** Opening Data excerpts block **

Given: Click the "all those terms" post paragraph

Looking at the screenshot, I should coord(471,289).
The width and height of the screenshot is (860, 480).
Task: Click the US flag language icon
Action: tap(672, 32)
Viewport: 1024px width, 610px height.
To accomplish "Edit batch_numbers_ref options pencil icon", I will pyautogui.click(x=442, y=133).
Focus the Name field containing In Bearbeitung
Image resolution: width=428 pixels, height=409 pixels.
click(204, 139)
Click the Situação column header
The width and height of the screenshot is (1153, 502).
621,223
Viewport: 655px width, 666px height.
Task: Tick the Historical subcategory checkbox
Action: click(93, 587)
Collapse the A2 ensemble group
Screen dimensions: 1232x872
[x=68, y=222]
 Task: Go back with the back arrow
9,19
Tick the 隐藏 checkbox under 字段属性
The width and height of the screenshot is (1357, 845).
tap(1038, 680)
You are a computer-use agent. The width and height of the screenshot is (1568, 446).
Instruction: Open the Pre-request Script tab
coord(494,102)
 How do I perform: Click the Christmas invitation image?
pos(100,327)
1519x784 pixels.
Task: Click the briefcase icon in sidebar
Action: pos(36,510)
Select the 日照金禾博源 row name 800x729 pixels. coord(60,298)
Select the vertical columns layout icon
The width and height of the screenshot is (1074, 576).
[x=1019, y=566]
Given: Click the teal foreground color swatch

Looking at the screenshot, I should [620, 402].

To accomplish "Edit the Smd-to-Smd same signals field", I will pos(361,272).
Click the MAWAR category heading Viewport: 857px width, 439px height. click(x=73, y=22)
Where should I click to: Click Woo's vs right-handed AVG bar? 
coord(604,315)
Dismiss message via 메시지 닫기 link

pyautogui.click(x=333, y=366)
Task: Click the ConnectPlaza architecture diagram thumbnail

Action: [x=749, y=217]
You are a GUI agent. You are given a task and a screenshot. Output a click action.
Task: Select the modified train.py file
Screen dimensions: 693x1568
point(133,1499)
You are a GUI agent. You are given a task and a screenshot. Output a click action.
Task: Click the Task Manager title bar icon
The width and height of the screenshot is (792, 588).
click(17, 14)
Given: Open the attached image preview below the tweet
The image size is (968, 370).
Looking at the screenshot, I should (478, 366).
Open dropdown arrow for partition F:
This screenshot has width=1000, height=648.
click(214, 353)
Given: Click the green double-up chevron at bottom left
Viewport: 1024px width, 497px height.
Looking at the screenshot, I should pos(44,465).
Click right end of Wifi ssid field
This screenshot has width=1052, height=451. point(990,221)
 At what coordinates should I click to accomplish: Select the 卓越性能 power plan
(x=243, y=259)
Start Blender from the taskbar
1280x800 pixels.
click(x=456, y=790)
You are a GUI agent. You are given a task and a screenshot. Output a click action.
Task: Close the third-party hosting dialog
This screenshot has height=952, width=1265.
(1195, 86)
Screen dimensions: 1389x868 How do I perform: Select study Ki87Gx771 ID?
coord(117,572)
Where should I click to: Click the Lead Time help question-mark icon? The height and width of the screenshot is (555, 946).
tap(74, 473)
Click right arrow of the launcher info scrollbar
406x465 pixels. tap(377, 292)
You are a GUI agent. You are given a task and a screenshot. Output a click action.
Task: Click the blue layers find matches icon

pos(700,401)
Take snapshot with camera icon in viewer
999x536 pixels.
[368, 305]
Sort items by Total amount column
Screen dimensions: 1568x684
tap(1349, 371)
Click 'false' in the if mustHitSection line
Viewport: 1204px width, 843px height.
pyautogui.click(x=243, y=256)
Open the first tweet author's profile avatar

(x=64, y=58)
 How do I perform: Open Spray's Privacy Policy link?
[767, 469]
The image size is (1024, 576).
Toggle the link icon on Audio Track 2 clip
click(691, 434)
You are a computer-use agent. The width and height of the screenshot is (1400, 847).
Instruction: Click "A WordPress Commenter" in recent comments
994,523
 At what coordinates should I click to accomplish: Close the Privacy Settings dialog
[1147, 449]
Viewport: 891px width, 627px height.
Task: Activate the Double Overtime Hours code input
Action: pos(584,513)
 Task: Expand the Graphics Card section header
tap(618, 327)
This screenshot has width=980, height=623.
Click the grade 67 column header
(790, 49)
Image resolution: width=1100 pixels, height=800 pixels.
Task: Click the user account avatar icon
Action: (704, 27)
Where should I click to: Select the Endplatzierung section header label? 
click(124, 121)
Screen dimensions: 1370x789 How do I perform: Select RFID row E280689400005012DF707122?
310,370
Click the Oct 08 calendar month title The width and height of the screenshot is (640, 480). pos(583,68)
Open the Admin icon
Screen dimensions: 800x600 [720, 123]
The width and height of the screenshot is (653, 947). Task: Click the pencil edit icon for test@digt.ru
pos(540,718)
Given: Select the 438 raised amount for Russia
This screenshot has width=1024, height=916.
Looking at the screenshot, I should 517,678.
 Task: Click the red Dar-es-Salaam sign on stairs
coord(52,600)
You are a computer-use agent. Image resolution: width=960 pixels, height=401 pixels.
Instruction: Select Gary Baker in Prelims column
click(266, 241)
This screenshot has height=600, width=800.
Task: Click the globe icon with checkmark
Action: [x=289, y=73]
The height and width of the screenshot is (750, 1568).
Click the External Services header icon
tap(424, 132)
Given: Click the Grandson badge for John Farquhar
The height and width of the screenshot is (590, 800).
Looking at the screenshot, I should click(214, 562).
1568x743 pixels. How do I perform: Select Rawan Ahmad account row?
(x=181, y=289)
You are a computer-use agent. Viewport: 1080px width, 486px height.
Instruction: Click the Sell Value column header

** Closing Data excerpts block **

## Task instructions
Repeat, exactly and in full, the records shown above.

## Task result
Given: Click the "all those terms" post paragraph

Looking at the screenshot, I should coord(471,289).
The width and height of the screenshot is (860, 480).
Task: Click the US flag language icon
Action: tap(672, 32)
Viewport: 1024px width, 610px height.
To accomplish "Edit batch_numbers_ref options pencil icon", I will pyautogui.click(x=442, y=133).
Focus the Name field containing In Bearbeitung
Image resolution: width=428 pixels, height=409 pixels.
click(204, 139)
Click the Situação column header
The width and height of the screenshot is (1153, 502).
621,223
Viewport: 655px width, 666px height.
Task: Tick the Historical subcategory checkbox
Action: click(93, 587)
Collapse the A2 ensemble group
Screen dimensions: 1232x872
[x=68, y=222]
 Task: Go back with the back arrow
9,19
Tick the 隐藏 checkbox under 字段属性
The width and height of the screenshot is (1357, 845).
tap(1038, 680)
You are a computer-use agent. The width and height of the screenshot is (1568, 446).
Instruction: Open the Pre-request Script tab
coord(494,102)
 How do I perform: Click the Christmas invitation image?
pos(100,327)
1519x784 pixels.
Task: Click the briefcase icon in sidebar
Action: pos(36,510)
Select the 日照金禾博源 row name 800x729 pixels. coord(60,298)
Select the vertical columns layout icon
The width and height of the screenshot is (1074, 576).
[x=1019, y=566]
Given: Click the teal foreground color swatch

Looking at the screenshot, I should [620, 402].

To accomplish "Edit the Smd-to-Smd same signals field", I will pos(361,272).
Click the MAWAR category heading Viewport: 857px width, 439px height. click(x=73, y=22)
Where should I click to: Click Woo's vs right-handed AVG bar? 
coord(604,315)
Dismiss message via 메시지 닫기 link

pyautogui.click(x=333, y=366)
Task: Click the ConnectPlaza architecture diagram thumbnail

Action: [x=749, y=217]
You are a GUI agent. You are given a task and a screenshot. Output a click action.
Task: Select the modified train.py file
Screen dimensions: 693x1568
point(133,1499)
You are a GUI agent. You are given a task and a screenshot. Output a click action.
Task: Click the Task Manager title bar icon
The width and height of the screenshot is (792, 588).
click(17, 14)
Given: Open the attached image preview below the tweet
The image size is (968, 370).
Looking at the screenshot, I should (478, 366).
Open dropdown arrow for partition F:
This screenshot has width=1000, height=648.
click(214, 353)
Given: Click the green double-up chevron at bottom left
Viewport: 1024px width, 497px height.
Looking at the screenshot, I should pos(44,465).
Click right end of Wifi ssid field
This screenshot has width=1052, height=451. point(990,221)
 At what coordinates should I click to accomplish: Select the 卓越性能 power plan
(x=243, y=259)
Start Blender from the taskbar
1280x800 pixels.
click(x=456, y=790)
You are a GUI agent. You are given a task and a screenshot. Output a click action.
Task: Close the third-party hosting dialog
This screenshot has height=952, width=1265.
(1195, 86)
Screen dimensions: 1389x868 How do I perform: Select study Ki87Gx771 ID?
coord(117,572)
Where should I click to: Click the Lead Time help question-mark icon? The height and width of the screenshot is (555, 946).
tap(74, 473)
Click right arrow of the launcher info scrollbar
406x465 pixels. tap(377, 292)
You are a GUI agent. You are given a task and a screenshot. Output a click action.
Task: Click the blue layers find matches icon

pos(700,401)
Take snapshot with camera icon in viewer
999x536 pixels.
[368, 305]
Sort items by Total amount column
Screen dimensions: 1568x684
tap(1349, 371)
Click 'false' in the if mustHitSection line
Viewport: 1204px width, 843px height.
pyautogui.click(x=243, y=256)
Open the first tweet author's profile avatar

(x=64, y=58)
 How do I perform: Open Spray's Privacy Policy link?
[767, 469]
The image size is (1024, 576).
Toggle the link icon on Audio Track 2 clip
click(691, 434)
You are a computer-use agent. The width and height of the screenshot is (1400, 847).
Instruction: Click "A WordPress Commenter" in recent comments
994,523
 At what coordinates should I click to accomplish: Close the Privacy Settings dialog
[1147, 449]
Viewport: 891px width, 627px height.
Task: Activate the Double Overtime Hours code input
Action: pos(584,513)
 Task: Expand the Graphics Card section header
tap(618, 327)
This screenshot has width=980, height=623.
Click the grade 67 column header
(790, 49)
Image resolution: width=1100 pixels, height=800 pixels.
Task: Click the user account avatar icon
Action: (704, 27)
Where should I click to: Select the Endplatzierung section header label? 
click(124, 121)
Screen dimensions: 1370x789 How do I perform: Select RFID row E280689400005012DF707122?
310,370
Click the Oct 08 calendar month title The width and height of the screenshot is (640, 480). pos(583,68)
Open the Admin icon
Screen dimensions: 800x600 [720, 123]
The width and height of the screenshot is (653, 947). Task: Click the pencil edit icon for test@digt.ru
pos(540,718)
Given: Select the 438 raised amount for Russia
This screenshot has width=1024, height=916.
Looking at the screenshot, I should 517,678.
 Task: Click the red Dar-es-Salaam sign on stairs
coord(52,600)
You are a computer-use agent. Image resolution: width=960 pixels, height=401 pixels.
Instruction: Select Gary Baker in Prelims column
click(266, 241)
This screenshot has height=600, width=800.
Task: Click the globe icon with checkmark
Action: [x=289, y=73]
The height and width of the screenshot is (750, 1568).
Click the External Services header icon
tap(424, 132)
Given: Click the Grandson badge for John Farquhar
The height and width of the screenshot is (590, 800).
Looking at the screenshot, I should click(214, 562).
1568x743 pixels. How do I perform: Select Rawan Ahmad account row?
(x=181, y=289)
You are a computer-use agent. Viewport: 1080px width, 486px height.
Instruction: Click the Sell Value column header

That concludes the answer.